Çalışma Soruları:
• A. Kutlu Adalı haberini iki cümleyle özetleyin.
• B. Kutlu Adalı haberinin "bianet’e konuşan Kıbrıs" ile başlayıp "baskı olduğunu söyledi." ile biten bölümünü, "manşete" yerine "ön sayfaya" koyarak yeniden yazın.
• C. Kutlu Adalı haberine göre Ali Kişmir hangi kuruluşun başkanıdır?

Haber Metni:
********************
*Fotoğraf: 1996'da evinin önünde öldürülen gazeteci Kutlu Adalı
Haberin İngilizcesi için tıklayın
Sedat Peker’in faili meçhul bırakılan Kıbrıslı gazeteci Kutlu Adalı cinayetiyle ilgili açıklamaları ve kardeşi Atilla Peker’in Fethiye Cumhuriyet Başsavcığına verdiği ifade sonrası dikkatler cinayet soruşturmasının tekrar açılıp açılmayacağında.
bianet’e konuşan Kıbrıs Basın-Sen Başkanı Ali Kişmir, iki gündür neredeyse tüm gazetelerin Kutlu Adalı cinayetini manşete taşıdığını, Kıbrıs’ta hükümete soruşturmanın tekrar açılması için baskı olduğunu söyledi.
“Burada tekrar soruşturma açılması isteği var” diyen Kişmir, Sedat Peker ve kardeşi Atilla Peker’in açıklamalarından yola çıkarak adı geçen herkese soruşturma açılmasını gerektiğini aktardı.
********************
Sağlanan Kayıtlar:
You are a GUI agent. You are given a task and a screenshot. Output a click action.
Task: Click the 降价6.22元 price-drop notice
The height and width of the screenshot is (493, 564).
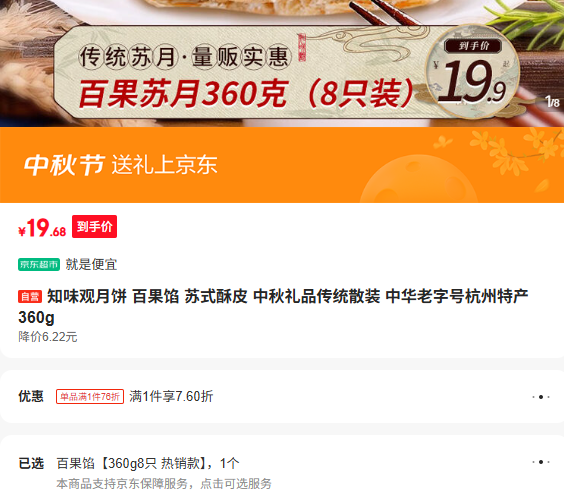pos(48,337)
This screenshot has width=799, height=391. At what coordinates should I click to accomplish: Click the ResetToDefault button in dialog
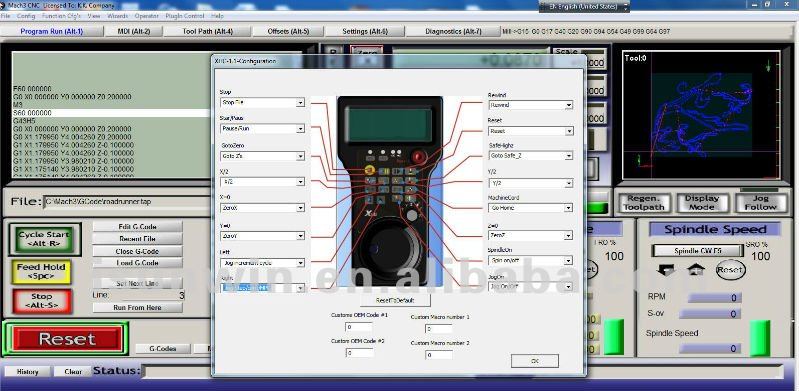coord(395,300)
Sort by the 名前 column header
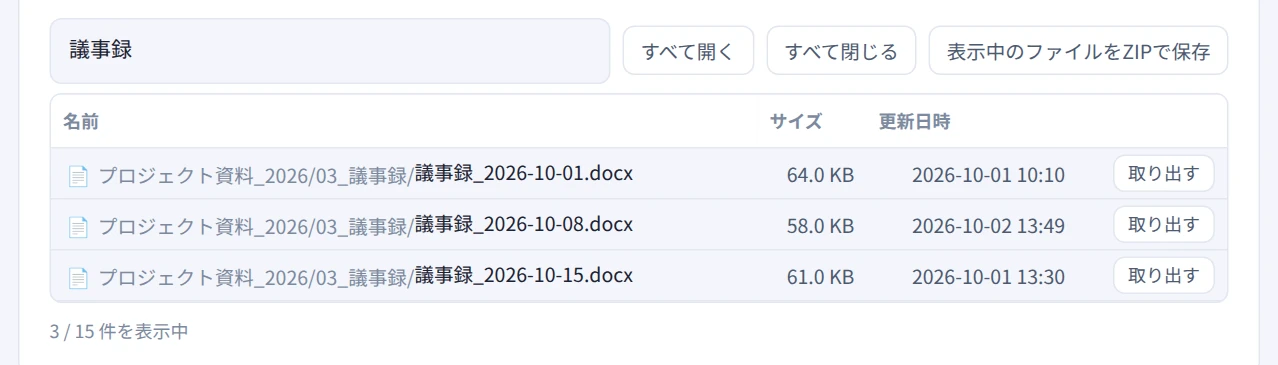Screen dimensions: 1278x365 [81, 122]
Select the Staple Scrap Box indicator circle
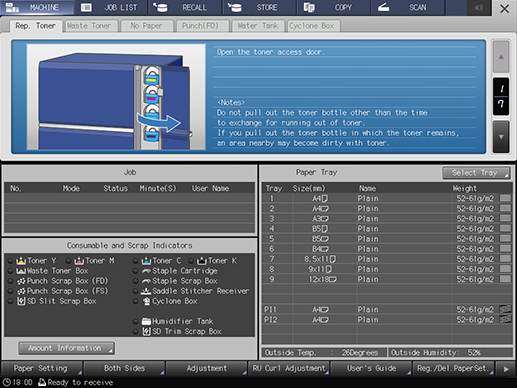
********************
Beklenen Yanıtlar:
• A. Sedat Peker'in açıklamaları ve kardeşi Atilla Peker'in Fethiye'de başsavcılığa verdiği ifadenin ardından, Kıbrıslı gazeteci Kutlu Adalı cinayetiyle ilgili soruşturmanın yeniden açılıp açılmayacağı merak konusu oldu. Kıbrıs Basın-Sen Başkanı Ali Kişmir ise gazetelerin iki gündür cinayeti manşete taşıdığını, hükümete soruşturmanın yeniden açılması için baskı olduğunu ve açıklamalarda adı geçen herkese soruşturma açılması gerektiğini söyledi.

• B.
bianet’e konuşan Kıbrıs Basın-Sen Başkanı Ali Kişmir, iki gündür neredeyse tüm gazetelerin Kutlu Adalı cinayetini ön sayfaya taşıdığını, Kıbrıs’ta hükümete soruşturmanın tekrar açılması için baskı olduğunu söyledi.

• C. Kıbrıs Basın-Sen'in başkanıdır.